STATED PROBLEM: Lay out the data lines below as a Markdown table with the columns "Row" and "Line," numbering each row and skipping blank lines. Leave the pictures out of the table.

(Records for locating described items)

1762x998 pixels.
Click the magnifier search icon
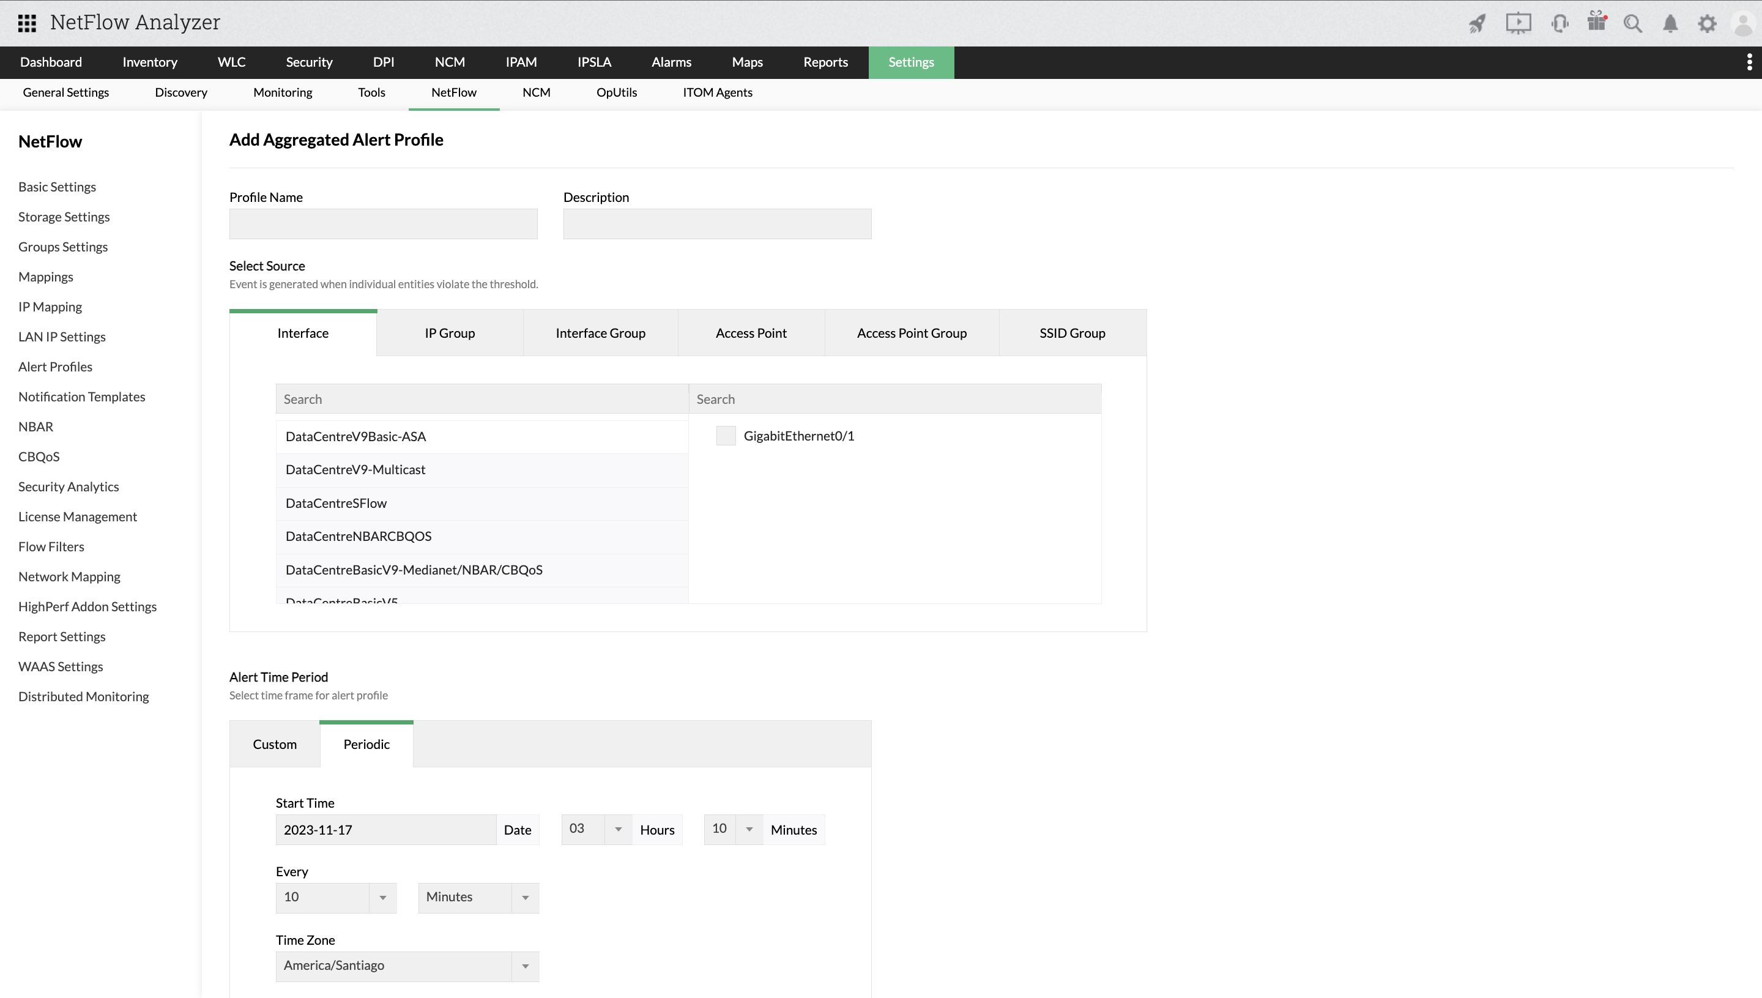pos(1633,23)
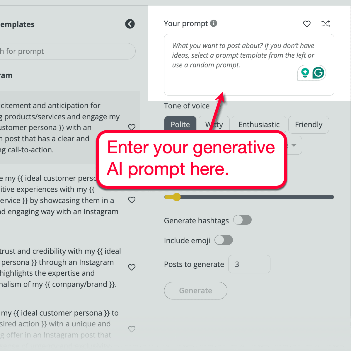Open the lightbulb suggestion icon in prompt box

point(305,73)
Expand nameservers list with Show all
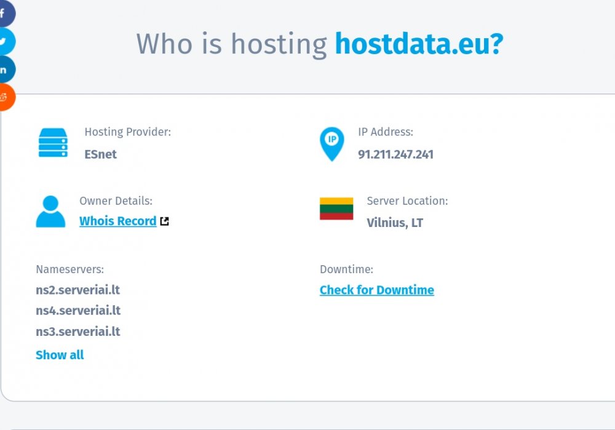615x430 pixels. click(60, 355)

SOLVED PROBLEM:
| Row | Line |
|---|---|
| 1 | 1762x998 pixels. |
| 2 | Click the magnifier search icon |
| 3 | pos(1633,23) |
| 4 | Open the lightbulb suggestion icon in prompt box |
| 5 | point(305,73) |
| 6 | Expand nameservers list with Show all |
| 7 | 615x430 pixels. click(60, 355) |